*Exercise inputs*:
┄┄┄┄┄┄┄┄┄┄┄┄┄┄┄┄┄┄┄┄

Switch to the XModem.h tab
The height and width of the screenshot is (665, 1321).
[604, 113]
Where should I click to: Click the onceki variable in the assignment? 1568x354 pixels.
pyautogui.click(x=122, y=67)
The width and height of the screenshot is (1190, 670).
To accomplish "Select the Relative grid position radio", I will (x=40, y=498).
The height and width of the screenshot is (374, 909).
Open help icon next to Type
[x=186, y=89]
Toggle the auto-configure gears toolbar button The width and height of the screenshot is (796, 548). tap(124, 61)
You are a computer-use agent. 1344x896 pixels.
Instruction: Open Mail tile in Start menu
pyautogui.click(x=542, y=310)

┄┄┄┄┄┄┄┄┄┄┄┄┄┄┄┄┄┄┄┄

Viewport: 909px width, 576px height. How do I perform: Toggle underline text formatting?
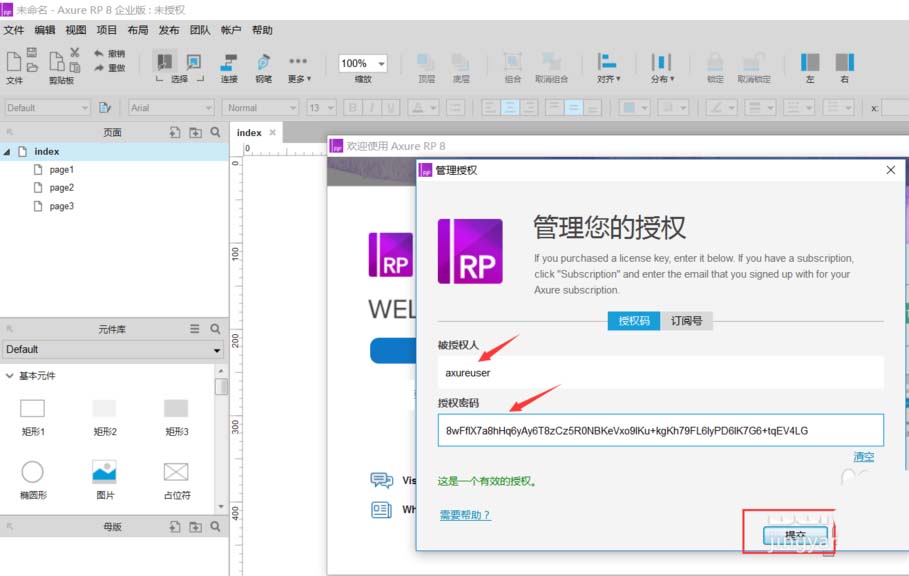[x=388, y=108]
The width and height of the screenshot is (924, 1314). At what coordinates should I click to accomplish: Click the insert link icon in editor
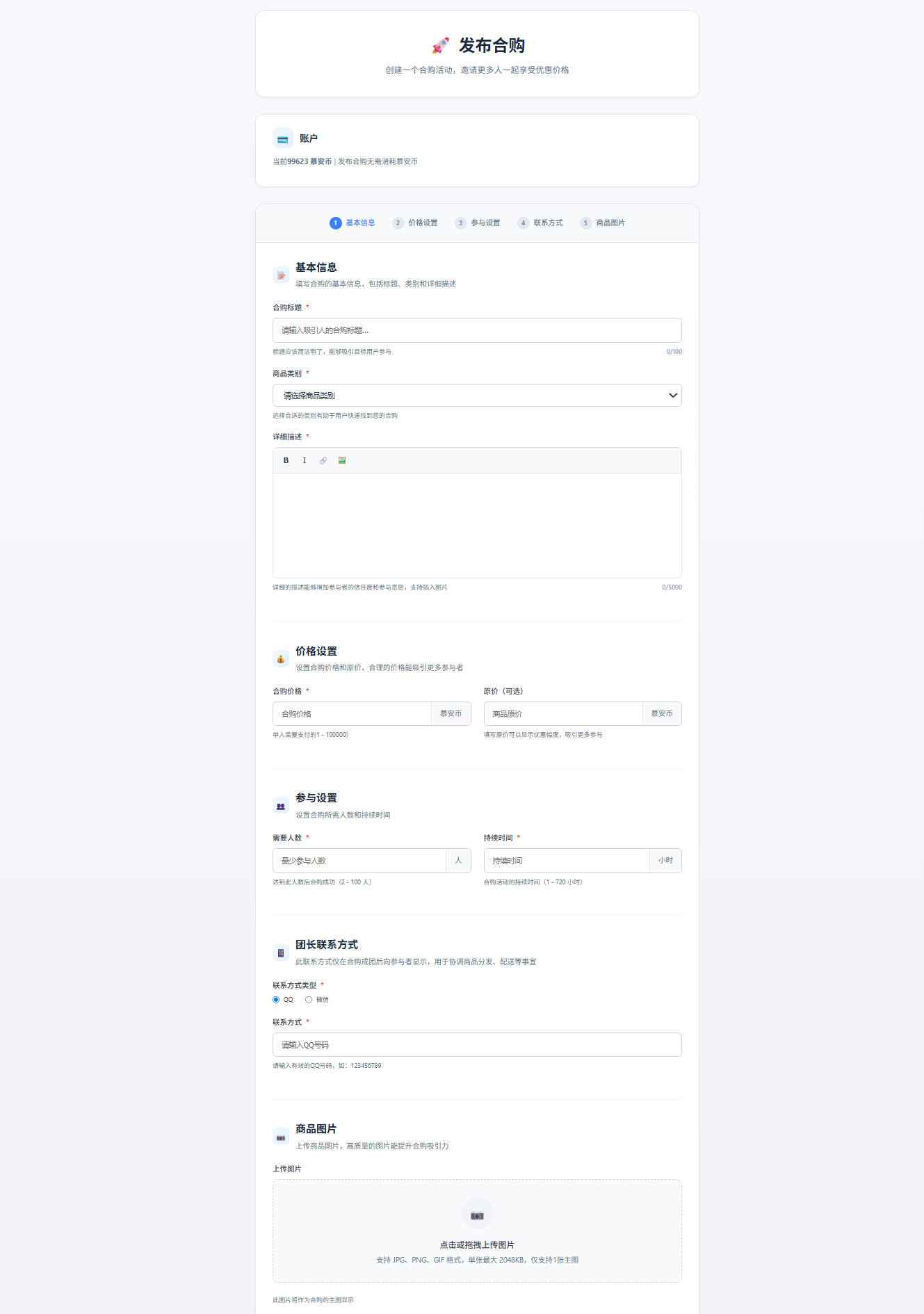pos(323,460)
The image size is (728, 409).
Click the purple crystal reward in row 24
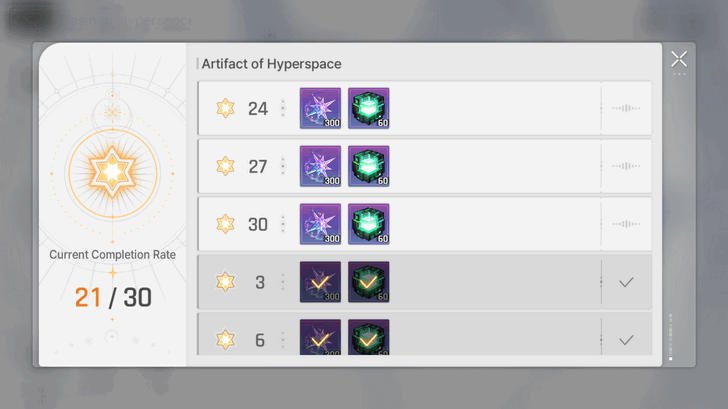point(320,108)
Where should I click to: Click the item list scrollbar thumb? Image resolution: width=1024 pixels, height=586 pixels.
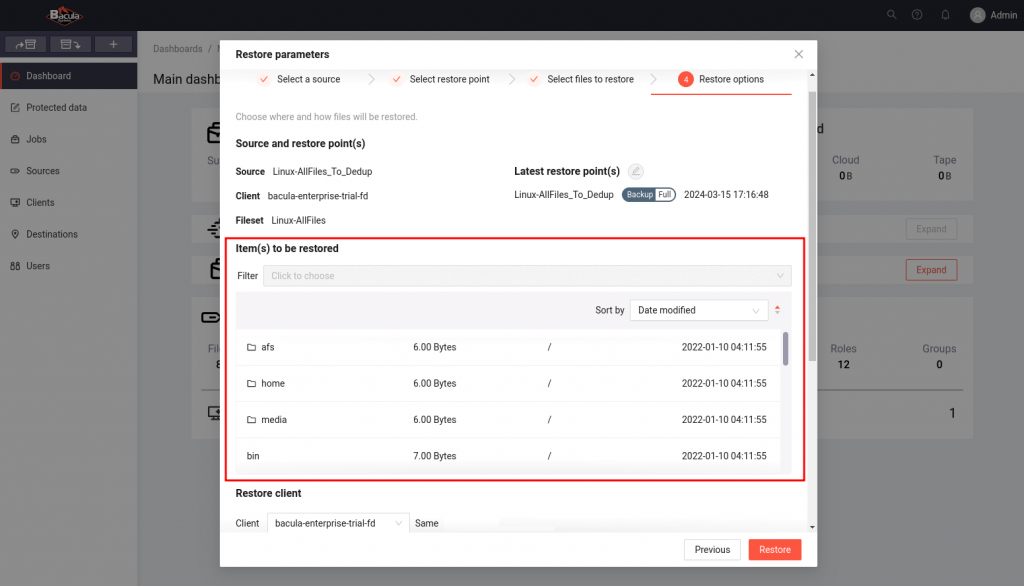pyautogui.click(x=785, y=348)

┄┄┄┄┄┄┄┄┄┄┄┄┄┄┄┄┄┄┄┄

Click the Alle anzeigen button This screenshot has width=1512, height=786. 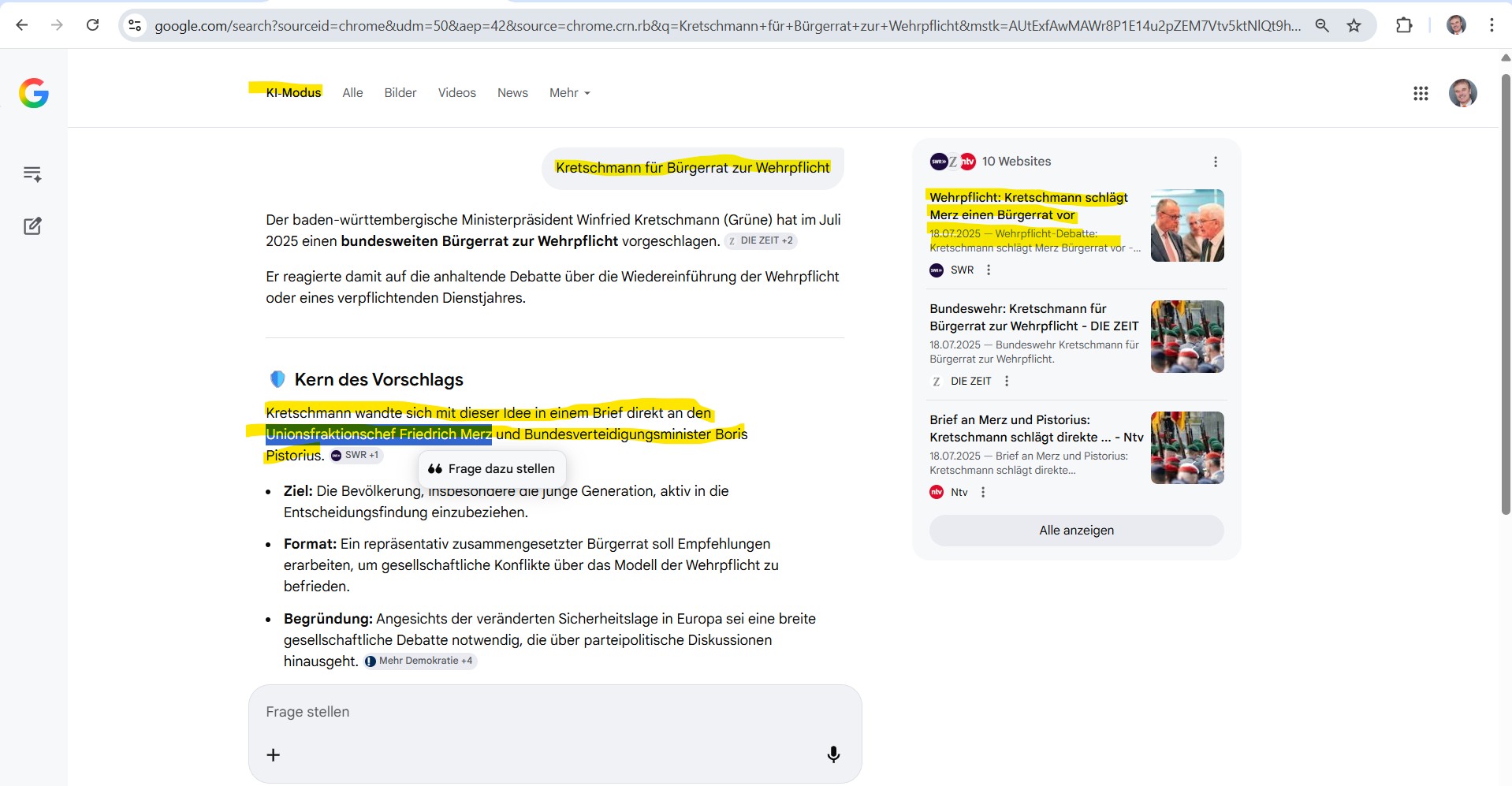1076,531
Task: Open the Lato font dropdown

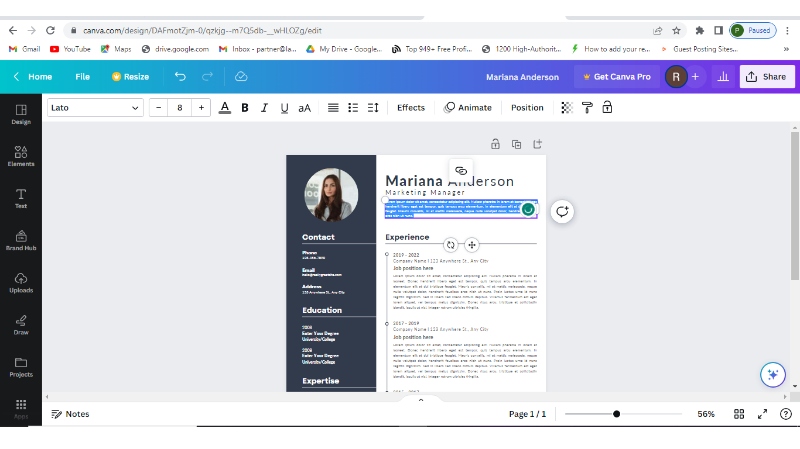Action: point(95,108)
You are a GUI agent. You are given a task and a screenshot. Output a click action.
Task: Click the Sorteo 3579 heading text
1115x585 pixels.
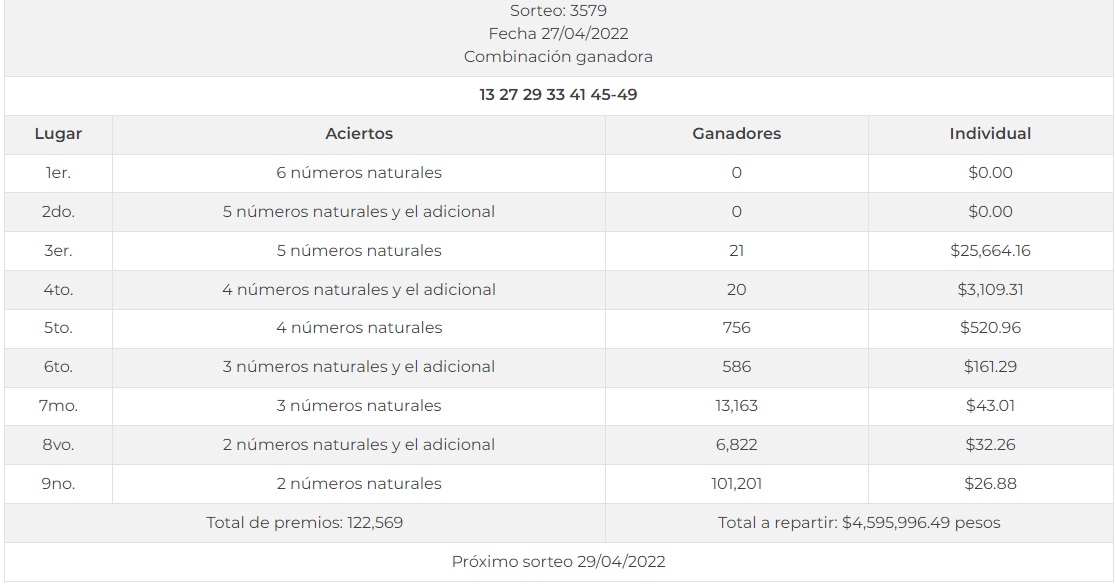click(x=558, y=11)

┄┄┄┄┄┄┄┄┄┄┄┄┄┄┄┄┄┄┄┄

*Work required*:
Show every line above in which the word "agent" is found.

*Completed task*:
You are a computer-use agent. 1344x896 pixels.
You are a GUI agent. You are given a task and a screenshot. Output a click action.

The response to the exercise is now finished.